Sharing images without consent

The Abusive Behaviour and Sexual Harm (Scotland) Act 2016 is now in force, making it easier to prosecute people who share intimate images without consent. Those convicted of the new offence of ‘disclosing, or threatening to disclose, an intimate photograph or film’ could face up to five years imprisonment.

The offence:

  • covers photographs or films showing people engaged in a sexual activity which would not usually be done in public, or with their genitals, buttocks or breasts exposed or covered only with underwear
  • doesn’t cover the sharing of other materials such as private text messages and emails which are dealt with under separate legislation
  • doesn’t apply to sharing photographs of naked protests or streakers at sports matches.

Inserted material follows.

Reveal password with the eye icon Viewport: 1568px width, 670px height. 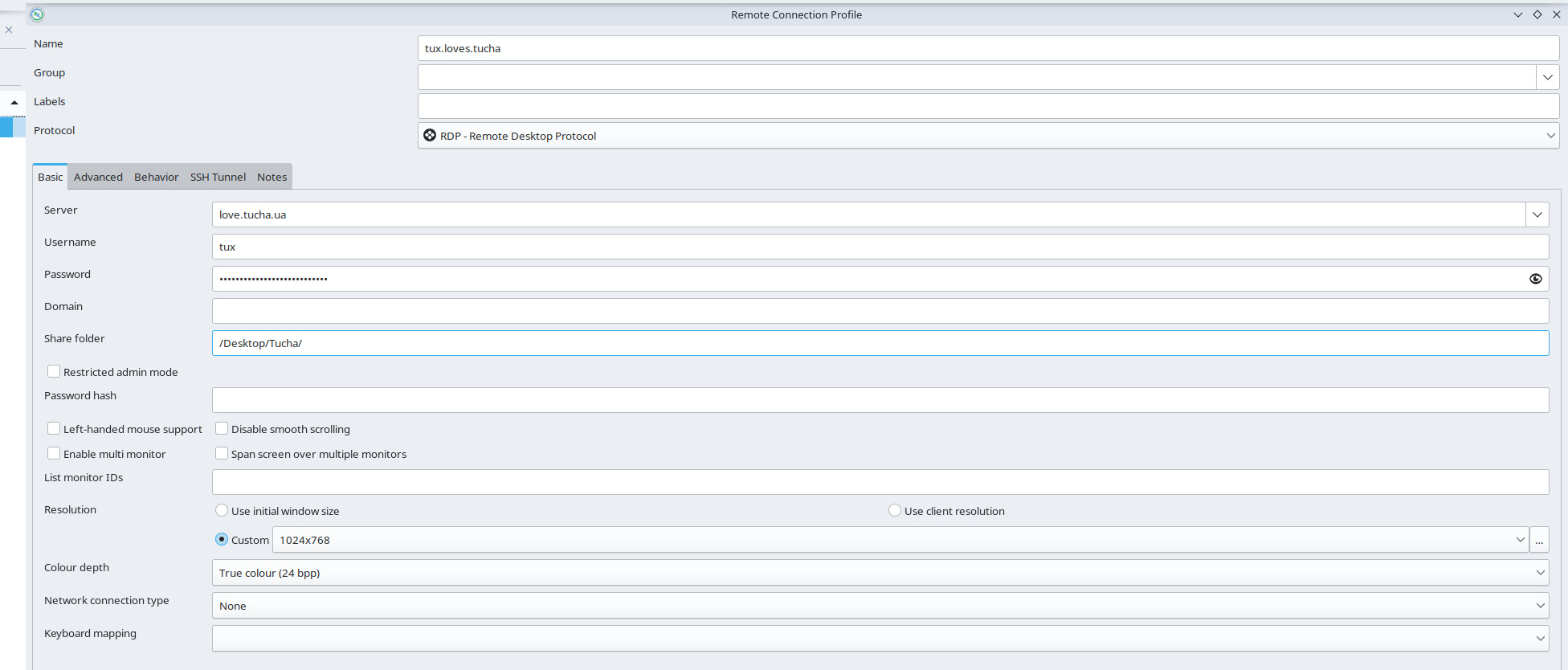point(1535,279)
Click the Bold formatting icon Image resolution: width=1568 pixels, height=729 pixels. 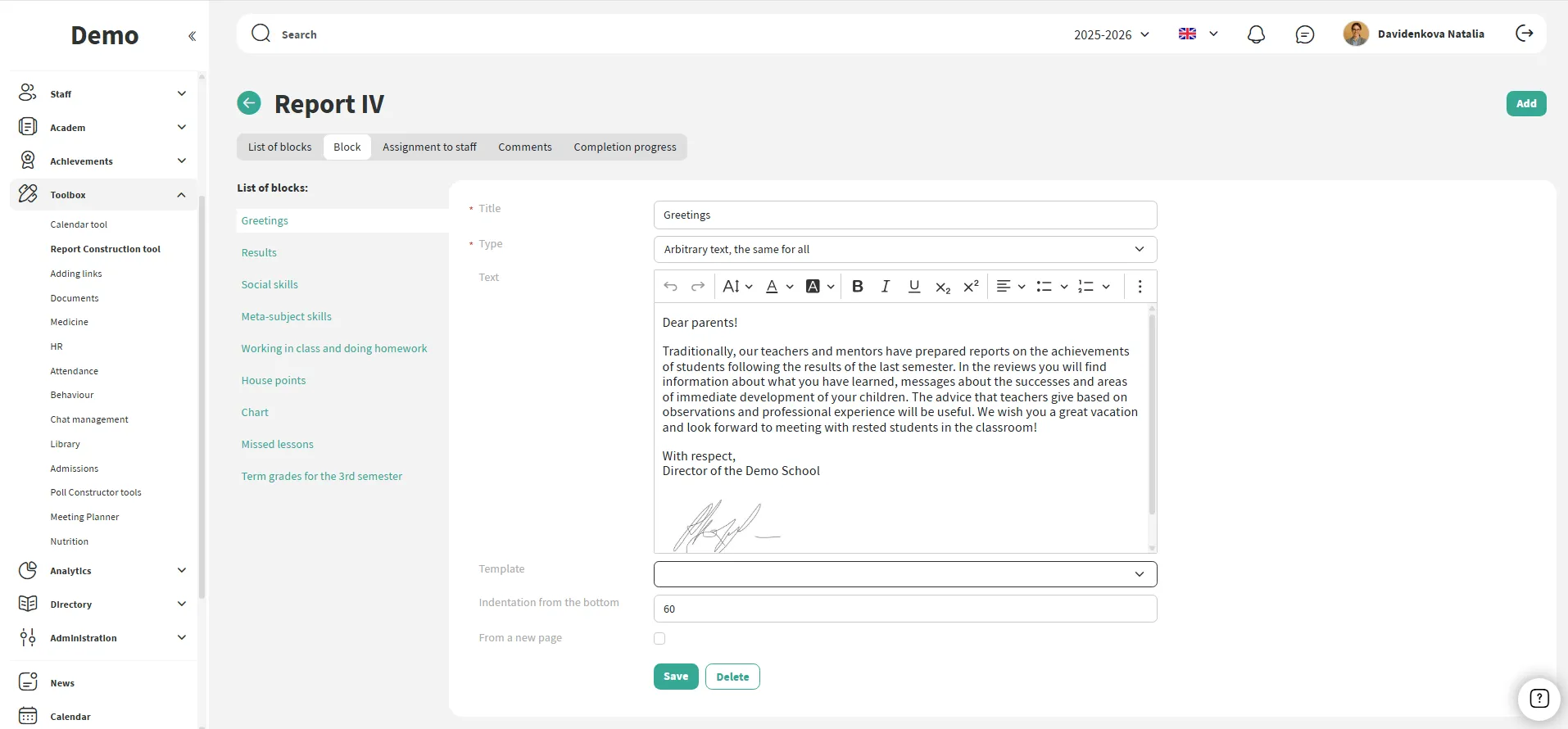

“Modern technology gives us the potential to link up or keep in touch with friends and loved ones around the world and opens up incredible opportunities, but the scale of its reach means that when it is abused to intimidate, harass or expose someone in this way, the impact can be hugely damaging,” said Justice Secretary Michael Matheson.

“There is no place for this abusive and manipulative behaviour in Scotland, and the threat of sharing images without consent will be viewed just as seriously as the act of sharing,” he added. “The maximum penalty of up to five years reflects the serious nature of this crime and anyone who shares or threatens to share an intimate image without consent will feel the full force of the law.”